The volatile commodities market played a big role in the Hostess bankruptcy, but rising labour costs are really killing the company’s balance sheet.
We broke down the Chapter 11 bankruptcy filings, which show that an astonishing 97% of the company’s unsecured claims are from employee pension funds, totaling nearly $1 billion. The company’s No. 1 creditor is the Bakery & Confectionery Union & Industry International Pension Fund, which lists a claim of $944.2 million. Its smallest debt is $425,000 owed to makers of doughnuts and mixes.

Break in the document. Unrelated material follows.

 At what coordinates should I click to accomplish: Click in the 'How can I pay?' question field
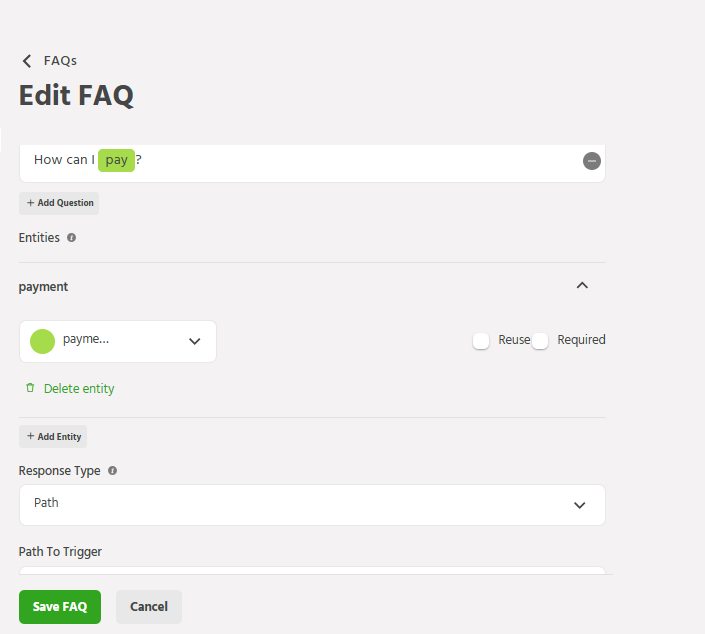(350, 161)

Among the other top 40 creditors, 14 are retirement funds, bringing total employee pension claims to $989.3 million. Two additional creditors, employee benefit funds, represent another $946,000 in financial claims. This means that Hostess in the past agreed to significant employee health and retirement obligations that, given the company’s current state of financial affairs, they won’t be able to meet.
Almost all of Hostess’ 19,000 employees are unionized, unlike some of their competitors, which officials say has led to higher labour costs. Hostess officials are now planning to use the restructuring to ask its employees to agree to significant concessions, such as longer work days, paying more for healthcare, and potentially, employee layoffs, the New York Post reported Tuesday.
But that’s likely easier said than done, considering that union employees already rejected such an agreement last year, according to the Post, who added that the company could be broken up and sold if the unions don’t play ball.